Data for finding things you can see:
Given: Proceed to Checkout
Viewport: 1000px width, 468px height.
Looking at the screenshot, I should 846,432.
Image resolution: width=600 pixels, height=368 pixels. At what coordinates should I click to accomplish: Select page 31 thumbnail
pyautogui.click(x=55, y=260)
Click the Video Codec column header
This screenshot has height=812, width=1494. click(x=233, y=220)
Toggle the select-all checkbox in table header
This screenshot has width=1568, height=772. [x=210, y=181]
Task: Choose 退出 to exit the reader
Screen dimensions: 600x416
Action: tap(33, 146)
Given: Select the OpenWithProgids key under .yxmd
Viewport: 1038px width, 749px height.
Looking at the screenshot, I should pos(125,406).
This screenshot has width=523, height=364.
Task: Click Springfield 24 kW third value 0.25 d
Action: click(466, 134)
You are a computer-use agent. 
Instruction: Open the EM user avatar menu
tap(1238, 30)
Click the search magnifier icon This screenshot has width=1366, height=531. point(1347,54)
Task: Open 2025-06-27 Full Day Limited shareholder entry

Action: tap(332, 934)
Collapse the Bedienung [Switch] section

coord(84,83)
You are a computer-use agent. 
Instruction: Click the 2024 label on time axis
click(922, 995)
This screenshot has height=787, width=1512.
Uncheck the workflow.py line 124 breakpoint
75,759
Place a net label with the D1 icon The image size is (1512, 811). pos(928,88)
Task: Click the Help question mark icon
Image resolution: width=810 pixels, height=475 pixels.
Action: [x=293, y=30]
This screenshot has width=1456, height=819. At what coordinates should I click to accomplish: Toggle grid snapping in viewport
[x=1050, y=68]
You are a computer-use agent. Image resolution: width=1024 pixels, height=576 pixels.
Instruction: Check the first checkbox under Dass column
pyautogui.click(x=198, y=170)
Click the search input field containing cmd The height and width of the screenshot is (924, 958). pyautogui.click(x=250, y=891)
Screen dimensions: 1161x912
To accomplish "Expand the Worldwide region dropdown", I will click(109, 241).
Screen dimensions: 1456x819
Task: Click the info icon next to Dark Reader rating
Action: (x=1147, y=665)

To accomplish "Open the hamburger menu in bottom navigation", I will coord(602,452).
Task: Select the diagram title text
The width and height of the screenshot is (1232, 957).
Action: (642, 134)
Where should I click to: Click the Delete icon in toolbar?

▶ WORK TO BE COMPLETED
Copy out every line of the records above word for word.

▶ THE RESPONSE
Given: Proceed to Checkout
Viewport: 1000px width, 468px height.
Looking at the screenshot, I should 846,432.
Image resolution: width=600 pixels, height=368 pixels. At what coordinates should I click to accomplish: Select page 31 thumbnail
pyautogui.click(x=55, y=260)
Click the Video Codec column header
This screenshot has height=812, width=1494. click(x=233, y=220)
Toggle the select-all checkbox in table header
This screenshot has width=1568, height=772. [x=210, y=181]
Task: Choose 退出 to exit the reader
Screen dimensions: 600x416
Action: tap(33, 146)
Given: Select the OpenWithProgids key under .yxmd
Viewport: 1038px width, 749px height.
Looking at the screenshot, I should pos(125,406).
This screenshot has width=523, height=364.
Task: Click Springfield 24 kW third value 0.25 d
Action: click(466, 134)
You are a computer-use agent. 
Instruction: Open the EM user avatar menu
tap(1238, 30)
Click the search magnifier icon This screenshot has width=1366, height=531. point(1347,54)
Task: Open 2025-06-27 Full Day Limited shareholder entry

Action: tap(332, 934)
Collapse the Bedienung [Switch] section

coord(84,83)
You are a computer-use agent. 
Instruction: Click the 2024 label on time axis
click(922, 995)
This screenshot has height=787, width=1512.
Uncheck the workflow.py line 124 breakpoint
75,759
Place a net label with the D1 icon The image size is (1512, 811). pos(928,88)
Task: Click the Help question mark icon
Image resolution: width=810 pixels, height=475 pixels.
Action: [x=293, y=30]
This screenshot has width=1456, height=819. At what coordinates should I click to accomplish: Toggle grid snapping in viewport
[x=1050, y=68]
You are a computer-use agent. Image resolution: width=1024 pixels, height=576 pixels.
Instruction: Check the first checkbox under Dass column
pyautogui.click(x=198, y=170)
Click the search input field containing cmd The height and width of the screenshot is (924, 958). pyautogui.click(x=250, y=891)
Screen dimensions: 1161x912
To accomplish "Expand the Worldwide region dropdown", I will click(109, 241).
Screen dimensions: 1456x819
Task: Click the info icon next to Dark Reader rating
Action: (x=1147, y=665)

To accomplish "Open the hamburger menu in bottom navigation", I will coord(602,452).
Task: Select the diagram title text
The width and height of the screenshot is (1232, 957).
Action: (642, 134)
Where should I click to: Click the Delete icon in toolbar?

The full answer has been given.